There will be nurseries, including many Malvern favourites, but Di was keen to stress that this is not a scaled down version of the usual festival or another plant fair. Instead, it will be a mix of plants, food, poetry and art with an overarching theme of happiness.

Last autumn’s Plant and Garden Fair layout is the blueprint for June’s festival.

The plant side of the event will be staged in a similar way to the successful Plant and Garden Fair last autumn with nurseries spaced out outside rather than in the traditional floral marquee.

Among those attending will be Hardy’s Cottage Garden Plants, Pheasant Acre Nurseries, Priorswood Clematis, New Forest Hostas and the Kitchen Garden Plant Centre.

Di said the support from regulars at the show had given the team a boost: “It’s so reassuring and so wonderful when people pick the phone up to you and just thank you for organising these events because they want to be here, and they want to support us.”

Having the chance to meet professional growers is, she feels, an important part of the Malvern experience.

“It’s not just about buying the plants.
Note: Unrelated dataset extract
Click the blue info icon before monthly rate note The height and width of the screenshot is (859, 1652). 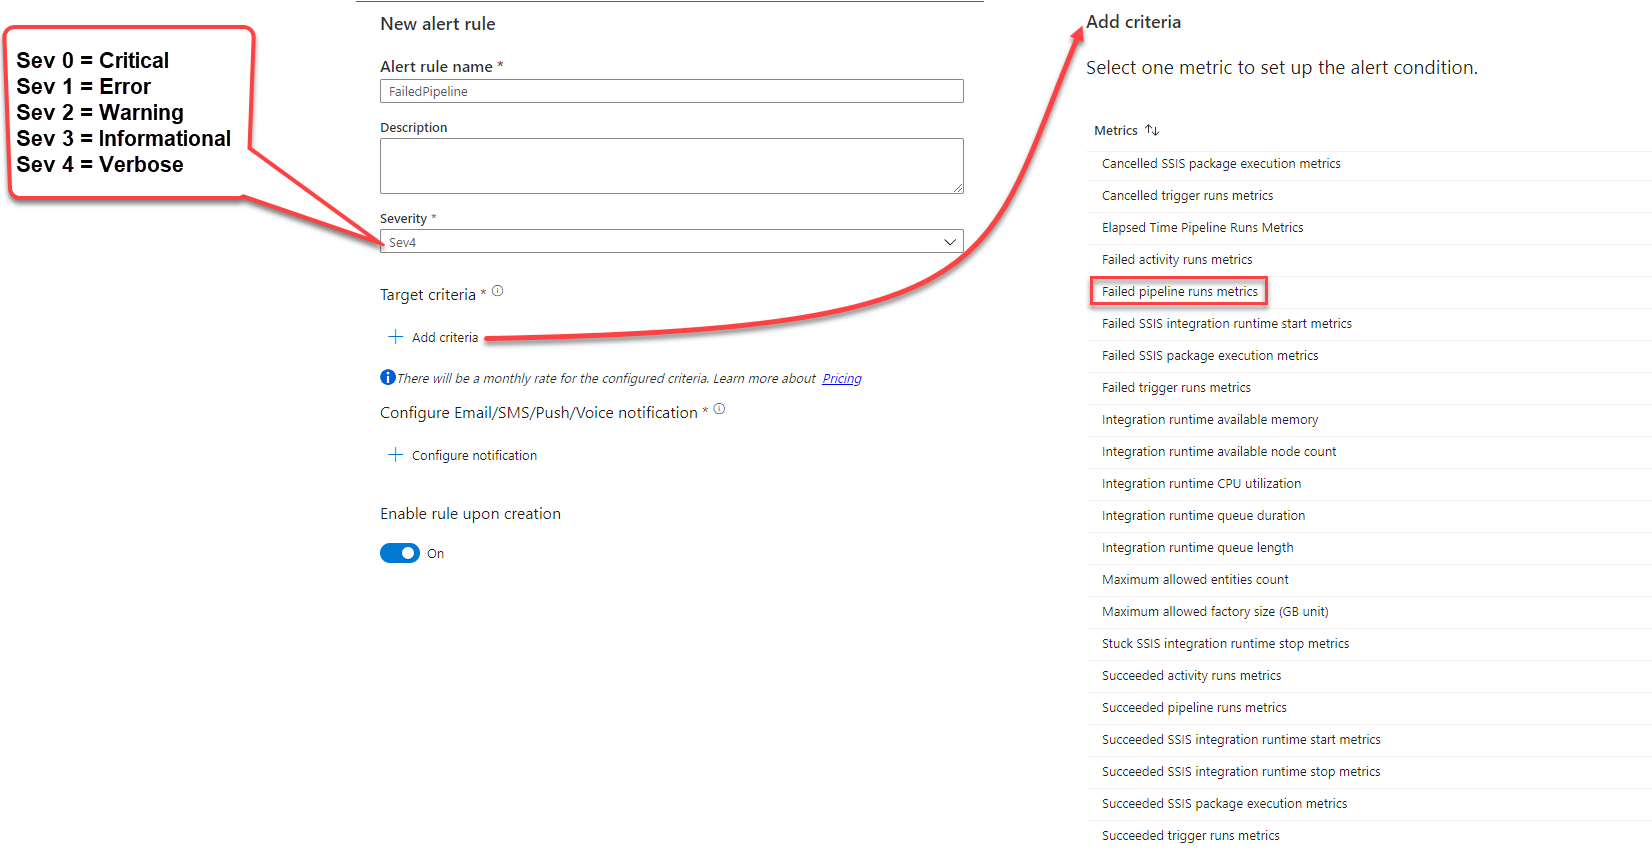[388, 377]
It’s about having the conversations, and learning from the experts and sharing those mishaps you’ve had with your plants in the last 12 months and worrying about the weather that’s been so frosty in April, so that one-to-one comradeship I think is going to shine through.”

With foreign holidays still unlikely for many, the Midsummer Garden Life Festival will have the feel of a ‘staycation’ with themed areas giving a taste of being abroad. Visitors will walk through three zoned spaces, each curated by a different former Malvern Best in Show designer.

Nina Acton, Shows Development Manager.

Ruth and Rupert Keys have designed ‘Flaming June’, an area conjuring up an English summer in the countryside with strawberries that have been specially grown for the festival, a vintage baker’s cart, a pig arc to represent farming and a quintessential Cotswold tea room.

“They’re bringing everything that’s great about our countryside – Gloucestershire, Herefordshire, Worcestershire,” said Nina Acton, Shows Development Manager.

Malvern favourite Jason Hales of Villaggio Verde is recreating the Mediterranean with olive trees from his nursery, citrus and pomegranate.

The third area will have an exotic feel. Peter Dowle, of Leaf Creative, is planning to transport visitors from Barbados with a Caribbean rum shack and steel band among the features, and onto the forest gardens of Japan with a woodland display of acers.

The three areas are designed as an ‘experience’ with visitors able to walk through, look at the plants and buy appropriately themed food and drink.

Designers and nursery owners will not be the only familiar faces. The open-air theatre will host Carol Klein, Joe Swift and James Alexander Sinclair who will be talking not just about plants but about what has made them happy over the past year. There’s also the promise of some poetry from them.

Kate Rees’ artwork on Sebastian Conrad’s Malvern show garden.

There will be more art with an exhibition by Worcestershire artist Kate Rees inspired by what makes her happy. Her work was last seen at Malvern when it formed the centrepiece of a garden by Sebastian Conrad that won gold in 2019.

Numbers for the show have been strictly limited with tickets available in advance only. Already they are selling fast, and the original two days have been increased to three. Special ‘early bird’ tickets will give 8am access to just 500 people before the gates open to everyone else at 10am. Once in, visitors will be able to stay for as long as they want until the festival closes at 5pm.

And to add to the celebration, the team are running a competition for the best ‘festival flair’. Visitors are being encouraged to wear something “fabulous, fun and flamboyant” with spot prizes being awarded throughout the event for the best outfits. There’s also the chance to win a pair of early access tickets for the festival by posting a planned outfit on social media and tagging @MalvernShows with hashtag #MidsummerGardenLife. The winner will be chosen on June 16.

“The festival is essentially a midsummer celebration of happiness,” added Nina. “Come to Malvern. Let’s celebrate being free, let’s garden, let’s meet the people we love.”

The Malvern Midsummer Garden Life Festival is at the Three Counties Showground from June 23-25, 2021. More information and tickets are available from the website.